Testing, testing… is the government listening?

The National Association of Head Teachers’ surveyed over 10,000 parents on the issue of national tests, 85% thought that the current system should be abolished and 71% wanted to see an end to league tables of schools. A recent report by the Children’s Society noted that schools contributed to problems of low self-esteem by introducing too much testing. “There is a clear danger that education becomes less stimulating when the main incentive is to learn things because they will be tested, and when the fear of failure is a major consideration.”

The continual mantra from the government is ‘standards’. However, almost every academic report or survey has shown the the rise in ‘standards’ is a result of ‘teaching to test’ and the high stakes nature of the tests (principally the link to Ofsted inspections).

There is another way. In the 1970s and 1980s sample cohort testing was used to monitor standards. 1.5% of children were tested and as questions could be repeated, a clear pattern of attainment and children’s understanding could be marked out.

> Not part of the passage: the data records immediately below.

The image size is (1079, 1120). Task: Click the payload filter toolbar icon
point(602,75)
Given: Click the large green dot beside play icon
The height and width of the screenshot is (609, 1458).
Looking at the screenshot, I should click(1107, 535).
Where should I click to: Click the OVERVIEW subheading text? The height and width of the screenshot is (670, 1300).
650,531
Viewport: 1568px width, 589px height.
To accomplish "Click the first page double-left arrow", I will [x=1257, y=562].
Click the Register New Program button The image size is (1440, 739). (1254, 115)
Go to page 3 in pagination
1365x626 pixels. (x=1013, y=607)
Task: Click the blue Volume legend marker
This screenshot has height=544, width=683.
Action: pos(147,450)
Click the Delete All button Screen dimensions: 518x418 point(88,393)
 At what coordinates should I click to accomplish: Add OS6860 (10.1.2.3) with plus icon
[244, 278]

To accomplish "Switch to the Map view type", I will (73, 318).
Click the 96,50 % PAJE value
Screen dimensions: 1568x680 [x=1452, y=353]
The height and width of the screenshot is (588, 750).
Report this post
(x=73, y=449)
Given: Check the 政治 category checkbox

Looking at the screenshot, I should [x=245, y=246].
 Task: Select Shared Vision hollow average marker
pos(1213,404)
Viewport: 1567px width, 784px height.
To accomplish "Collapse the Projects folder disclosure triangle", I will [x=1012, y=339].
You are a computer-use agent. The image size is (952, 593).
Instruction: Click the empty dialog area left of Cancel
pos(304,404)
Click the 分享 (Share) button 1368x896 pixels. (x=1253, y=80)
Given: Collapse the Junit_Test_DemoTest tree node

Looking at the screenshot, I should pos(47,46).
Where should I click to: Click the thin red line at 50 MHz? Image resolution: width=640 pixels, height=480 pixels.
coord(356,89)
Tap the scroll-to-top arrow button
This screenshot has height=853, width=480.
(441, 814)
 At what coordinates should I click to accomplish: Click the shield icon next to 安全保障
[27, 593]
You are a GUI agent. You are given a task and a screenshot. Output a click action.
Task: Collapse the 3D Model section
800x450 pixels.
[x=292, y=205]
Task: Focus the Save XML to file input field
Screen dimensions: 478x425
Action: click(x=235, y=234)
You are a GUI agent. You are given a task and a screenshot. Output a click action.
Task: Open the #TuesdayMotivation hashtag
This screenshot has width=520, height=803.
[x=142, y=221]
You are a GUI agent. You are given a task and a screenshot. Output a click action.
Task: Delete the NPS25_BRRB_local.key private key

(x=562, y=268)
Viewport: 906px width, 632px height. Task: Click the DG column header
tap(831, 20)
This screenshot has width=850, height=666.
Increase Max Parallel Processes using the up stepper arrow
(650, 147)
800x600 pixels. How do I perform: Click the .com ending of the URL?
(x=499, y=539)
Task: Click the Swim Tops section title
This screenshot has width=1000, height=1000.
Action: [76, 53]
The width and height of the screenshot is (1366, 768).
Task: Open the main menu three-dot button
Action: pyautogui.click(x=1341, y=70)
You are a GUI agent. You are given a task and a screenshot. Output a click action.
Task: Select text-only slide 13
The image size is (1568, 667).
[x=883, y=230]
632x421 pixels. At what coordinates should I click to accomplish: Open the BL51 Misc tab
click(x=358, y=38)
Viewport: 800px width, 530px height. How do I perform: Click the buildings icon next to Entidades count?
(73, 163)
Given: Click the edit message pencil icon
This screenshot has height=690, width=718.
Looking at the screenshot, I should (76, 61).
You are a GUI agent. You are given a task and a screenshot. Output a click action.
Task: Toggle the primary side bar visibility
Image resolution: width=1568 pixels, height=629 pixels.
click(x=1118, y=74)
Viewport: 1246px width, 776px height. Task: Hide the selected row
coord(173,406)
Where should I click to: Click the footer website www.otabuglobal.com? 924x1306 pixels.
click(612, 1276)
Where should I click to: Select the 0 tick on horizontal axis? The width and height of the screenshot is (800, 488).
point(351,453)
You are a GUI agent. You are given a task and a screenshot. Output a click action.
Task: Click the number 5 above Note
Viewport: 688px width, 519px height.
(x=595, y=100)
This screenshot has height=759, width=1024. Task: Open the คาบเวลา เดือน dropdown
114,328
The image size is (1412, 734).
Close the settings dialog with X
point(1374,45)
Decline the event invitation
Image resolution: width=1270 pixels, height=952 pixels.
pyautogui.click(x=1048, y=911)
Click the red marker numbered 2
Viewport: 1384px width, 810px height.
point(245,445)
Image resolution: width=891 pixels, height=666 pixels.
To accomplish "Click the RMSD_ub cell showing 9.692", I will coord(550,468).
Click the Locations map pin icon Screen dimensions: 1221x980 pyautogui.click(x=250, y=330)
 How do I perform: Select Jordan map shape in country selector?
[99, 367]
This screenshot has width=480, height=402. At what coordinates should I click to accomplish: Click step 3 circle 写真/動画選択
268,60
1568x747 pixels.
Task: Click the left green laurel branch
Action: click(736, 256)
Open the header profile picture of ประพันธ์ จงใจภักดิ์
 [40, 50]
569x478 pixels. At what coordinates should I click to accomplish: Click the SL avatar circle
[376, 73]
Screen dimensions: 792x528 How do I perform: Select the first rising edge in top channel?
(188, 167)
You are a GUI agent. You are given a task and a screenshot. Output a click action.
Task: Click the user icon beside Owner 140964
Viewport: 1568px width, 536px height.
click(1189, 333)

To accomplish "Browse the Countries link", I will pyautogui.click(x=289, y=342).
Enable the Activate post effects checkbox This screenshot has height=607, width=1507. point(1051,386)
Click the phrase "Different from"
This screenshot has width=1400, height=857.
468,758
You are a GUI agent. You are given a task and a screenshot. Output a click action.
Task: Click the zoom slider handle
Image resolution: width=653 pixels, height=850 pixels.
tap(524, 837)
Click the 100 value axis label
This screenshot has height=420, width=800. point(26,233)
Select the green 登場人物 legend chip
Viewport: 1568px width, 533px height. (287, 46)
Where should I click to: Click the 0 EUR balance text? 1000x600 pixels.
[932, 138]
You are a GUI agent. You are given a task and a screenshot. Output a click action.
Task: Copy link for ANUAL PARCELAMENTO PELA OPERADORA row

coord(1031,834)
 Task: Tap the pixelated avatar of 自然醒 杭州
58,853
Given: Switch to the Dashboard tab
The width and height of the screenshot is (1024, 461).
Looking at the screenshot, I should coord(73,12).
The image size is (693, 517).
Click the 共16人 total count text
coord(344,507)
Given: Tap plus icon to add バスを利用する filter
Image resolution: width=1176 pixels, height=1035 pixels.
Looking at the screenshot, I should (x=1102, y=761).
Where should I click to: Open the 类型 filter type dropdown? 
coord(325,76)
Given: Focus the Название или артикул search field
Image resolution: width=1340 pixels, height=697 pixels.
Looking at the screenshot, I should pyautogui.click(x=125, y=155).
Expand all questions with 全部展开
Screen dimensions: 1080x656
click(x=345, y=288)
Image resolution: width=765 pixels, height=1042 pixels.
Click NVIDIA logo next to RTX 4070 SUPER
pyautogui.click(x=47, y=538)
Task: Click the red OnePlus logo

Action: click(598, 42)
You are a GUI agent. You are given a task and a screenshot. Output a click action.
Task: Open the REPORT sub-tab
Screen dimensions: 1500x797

Not that testing is ever fool proof, it mainly measures the lowest academic functions, GCSE exams are an exercise in mnemonics (memory) not intelligence. If you have a photographic memory you may be an excellent quiz player, it doesn’t mean you are creative or intelligent.

With the news that Carol Vorderman is leading the Conservative think-tank on maths teaching, we get the newspaper headlines about ‘success’ amongst pupils in Japan and Korea. That’s fine if you want young children to work for hours after school in exam cramming factories. On some occasions they can’t leave until they have passed a test. So in Japan there is the phenomenon of the hikikomori, where adolescents (mainly boys) lock themselves in their bedrooms for years on end.

Will the government listen to Head Teachers? I wouldn’t bet on it.